Records from a collection:

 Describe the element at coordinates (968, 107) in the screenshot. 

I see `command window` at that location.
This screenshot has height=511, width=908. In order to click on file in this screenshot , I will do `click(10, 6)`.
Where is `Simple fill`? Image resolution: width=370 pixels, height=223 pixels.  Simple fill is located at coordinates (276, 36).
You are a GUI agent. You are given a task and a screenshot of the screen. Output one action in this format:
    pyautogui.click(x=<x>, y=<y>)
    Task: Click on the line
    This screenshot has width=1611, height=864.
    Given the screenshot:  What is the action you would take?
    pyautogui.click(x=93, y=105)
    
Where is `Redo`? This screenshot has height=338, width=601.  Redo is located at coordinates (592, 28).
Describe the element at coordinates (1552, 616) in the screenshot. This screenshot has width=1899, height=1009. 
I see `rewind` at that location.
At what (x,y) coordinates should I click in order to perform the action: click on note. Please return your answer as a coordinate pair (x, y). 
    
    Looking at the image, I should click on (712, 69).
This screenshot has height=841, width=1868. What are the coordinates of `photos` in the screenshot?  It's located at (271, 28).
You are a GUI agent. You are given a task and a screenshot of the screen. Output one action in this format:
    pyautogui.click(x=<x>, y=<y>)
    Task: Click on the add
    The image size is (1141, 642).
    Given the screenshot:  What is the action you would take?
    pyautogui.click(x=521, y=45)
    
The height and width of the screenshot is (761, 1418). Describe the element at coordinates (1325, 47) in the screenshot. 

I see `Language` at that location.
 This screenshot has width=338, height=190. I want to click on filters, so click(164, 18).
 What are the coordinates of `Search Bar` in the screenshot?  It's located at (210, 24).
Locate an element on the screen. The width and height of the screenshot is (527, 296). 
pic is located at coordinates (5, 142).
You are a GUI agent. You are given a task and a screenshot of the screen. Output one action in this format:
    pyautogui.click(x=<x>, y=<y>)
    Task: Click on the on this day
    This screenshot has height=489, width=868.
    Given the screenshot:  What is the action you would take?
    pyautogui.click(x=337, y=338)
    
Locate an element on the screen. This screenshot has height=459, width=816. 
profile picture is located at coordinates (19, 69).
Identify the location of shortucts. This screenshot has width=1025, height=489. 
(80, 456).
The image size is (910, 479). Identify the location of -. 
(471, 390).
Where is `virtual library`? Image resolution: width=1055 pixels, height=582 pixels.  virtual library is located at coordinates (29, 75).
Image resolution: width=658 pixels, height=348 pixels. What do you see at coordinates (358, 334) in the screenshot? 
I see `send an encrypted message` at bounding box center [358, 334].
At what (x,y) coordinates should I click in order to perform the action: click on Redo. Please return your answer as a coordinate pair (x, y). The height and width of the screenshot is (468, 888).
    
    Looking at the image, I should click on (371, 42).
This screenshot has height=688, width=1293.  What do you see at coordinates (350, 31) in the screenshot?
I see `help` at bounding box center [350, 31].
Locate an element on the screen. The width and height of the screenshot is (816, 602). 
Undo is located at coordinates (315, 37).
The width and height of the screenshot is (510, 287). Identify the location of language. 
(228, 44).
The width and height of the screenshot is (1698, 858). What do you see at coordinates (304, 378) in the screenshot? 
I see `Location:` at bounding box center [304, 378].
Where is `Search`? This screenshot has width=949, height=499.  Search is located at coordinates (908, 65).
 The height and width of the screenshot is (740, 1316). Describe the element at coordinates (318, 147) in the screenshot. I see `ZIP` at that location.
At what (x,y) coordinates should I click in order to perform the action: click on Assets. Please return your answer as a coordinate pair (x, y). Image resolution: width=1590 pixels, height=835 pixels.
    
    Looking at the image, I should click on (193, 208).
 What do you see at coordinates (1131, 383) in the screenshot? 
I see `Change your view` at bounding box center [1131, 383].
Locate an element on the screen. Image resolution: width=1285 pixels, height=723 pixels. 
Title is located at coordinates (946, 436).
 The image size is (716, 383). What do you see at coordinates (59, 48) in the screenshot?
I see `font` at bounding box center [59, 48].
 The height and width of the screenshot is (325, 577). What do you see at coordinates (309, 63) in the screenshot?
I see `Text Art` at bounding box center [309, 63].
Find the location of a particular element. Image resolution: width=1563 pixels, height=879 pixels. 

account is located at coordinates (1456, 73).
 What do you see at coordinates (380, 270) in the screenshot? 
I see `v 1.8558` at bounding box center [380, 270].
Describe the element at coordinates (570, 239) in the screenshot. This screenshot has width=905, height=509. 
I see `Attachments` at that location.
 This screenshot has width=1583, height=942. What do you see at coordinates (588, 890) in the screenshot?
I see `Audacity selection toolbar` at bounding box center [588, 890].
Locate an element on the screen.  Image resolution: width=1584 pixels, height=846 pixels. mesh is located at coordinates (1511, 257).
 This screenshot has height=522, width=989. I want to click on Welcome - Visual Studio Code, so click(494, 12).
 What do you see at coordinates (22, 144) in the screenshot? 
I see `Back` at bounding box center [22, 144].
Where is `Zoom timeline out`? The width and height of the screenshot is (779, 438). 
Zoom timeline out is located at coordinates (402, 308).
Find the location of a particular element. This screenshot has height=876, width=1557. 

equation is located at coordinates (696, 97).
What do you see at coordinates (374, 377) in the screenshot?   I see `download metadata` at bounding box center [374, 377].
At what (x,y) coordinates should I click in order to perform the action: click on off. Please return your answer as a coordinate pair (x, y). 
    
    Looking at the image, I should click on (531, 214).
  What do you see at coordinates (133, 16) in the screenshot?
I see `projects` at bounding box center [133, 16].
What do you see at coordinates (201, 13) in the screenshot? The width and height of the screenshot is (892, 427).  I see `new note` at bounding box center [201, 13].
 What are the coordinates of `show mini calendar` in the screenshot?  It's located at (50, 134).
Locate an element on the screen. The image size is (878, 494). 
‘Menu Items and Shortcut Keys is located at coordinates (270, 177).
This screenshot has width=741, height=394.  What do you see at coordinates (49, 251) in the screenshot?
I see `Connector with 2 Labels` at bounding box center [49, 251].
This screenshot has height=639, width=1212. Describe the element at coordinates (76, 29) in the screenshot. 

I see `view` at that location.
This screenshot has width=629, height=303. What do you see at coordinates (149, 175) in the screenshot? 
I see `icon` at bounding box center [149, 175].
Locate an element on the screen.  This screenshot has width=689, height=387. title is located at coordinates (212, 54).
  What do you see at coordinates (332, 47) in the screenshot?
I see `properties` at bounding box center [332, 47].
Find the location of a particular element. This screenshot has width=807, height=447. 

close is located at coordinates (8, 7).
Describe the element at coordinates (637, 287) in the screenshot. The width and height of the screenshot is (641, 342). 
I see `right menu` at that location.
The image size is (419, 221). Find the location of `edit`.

> Problem details:
Write out, word for word, the records from the line containing "at (50, 134)." through the last line of the records, including both.

> Full answer:
 What are the coordinates of `show mini calendar` in the screenshot?  It's located at (50, 134).
Locate an element on the screen. The image size is (878, 494). 
‘Menu Items and Shortcut Keys is located at coordinates (270, 177).
This screenshot has width=741, height=394.  What do you see at coordinates (49, 251) in the screenshot?
I see `Connector with 2 Labels` at bounding box center [49, 251].
This screenshot has height=639, width=1212. Describe the element at coordinates (76, 29) in the screenshot. 

I see `view` at that location.
This screenshot has width=629, height=303. What do you see at coordinates (149, 175) in the screenshot? 
I see `icon` at bounding box center [149, 175].
Locate an element on the screen.  This screenshot has width=689, height=387. title is located at coordinates (212, 54).
  What do you see at coordinates (332, 47) in the screenshot?
I see `properties` at bounding box center [332, 47].
Find the location of a particular element. This screenshot has width=807, height=447. 

close is located at coordinates (8, 7).
Describe the element at coordinates (637, 287) in the screenshot. The width and height of the screenshot is (641, 342). 
I see `right menu` at that location.
The image size is (419, 221). Find the location of `edit`.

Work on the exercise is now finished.